**EXERCISE GOAL:** If a line in the records below contains "will", copy that line.

**DATASET RECORDS:**
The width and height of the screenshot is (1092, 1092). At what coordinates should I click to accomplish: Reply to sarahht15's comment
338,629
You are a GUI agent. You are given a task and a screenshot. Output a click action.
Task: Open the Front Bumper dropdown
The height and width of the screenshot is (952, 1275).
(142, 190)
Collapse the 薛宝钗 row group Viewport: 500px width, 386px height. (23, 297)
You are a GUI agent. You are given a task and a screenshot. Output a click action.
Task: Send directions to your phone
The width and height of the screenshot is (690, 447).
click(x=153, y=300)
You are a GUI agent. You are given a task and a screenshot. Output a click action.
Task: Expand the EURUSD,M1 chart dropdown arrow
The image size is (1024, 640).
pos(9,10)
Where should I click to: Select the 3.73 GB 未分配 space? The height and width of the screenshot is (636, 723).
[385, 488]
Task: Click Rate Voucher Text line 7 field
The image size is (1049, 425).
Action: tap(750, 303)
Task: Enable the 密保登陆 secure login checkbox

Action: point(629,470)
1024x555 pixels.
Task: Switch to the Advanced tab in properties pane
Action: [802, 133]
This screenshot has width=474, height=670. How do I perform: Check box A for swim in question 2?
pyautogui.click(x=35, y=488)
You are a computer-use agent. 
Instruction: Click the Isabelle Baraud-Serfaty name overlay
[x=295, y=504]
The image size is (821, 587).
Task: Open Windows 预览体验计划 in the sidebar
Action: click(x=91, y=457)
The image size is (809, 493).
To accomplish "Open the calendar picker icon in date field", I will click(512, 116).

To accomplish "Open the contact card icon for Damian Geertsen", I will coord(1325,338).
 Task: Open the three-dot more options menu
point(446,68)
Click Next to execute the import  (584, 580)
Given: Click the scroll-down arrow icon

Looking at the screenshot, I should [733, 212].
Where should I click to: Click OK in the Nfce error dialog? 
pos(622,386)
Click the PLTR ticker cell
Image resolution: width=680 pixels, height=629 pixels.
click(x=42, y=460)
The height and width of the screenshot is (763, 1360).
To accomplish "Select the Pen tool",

**TASK SOLUTION:**
To accomplish "Open the calendar picker icon in date field", I will click(512, 116).
To accomplish "Open the contact card icon for Damian Geertsen", I will coord(1325,338).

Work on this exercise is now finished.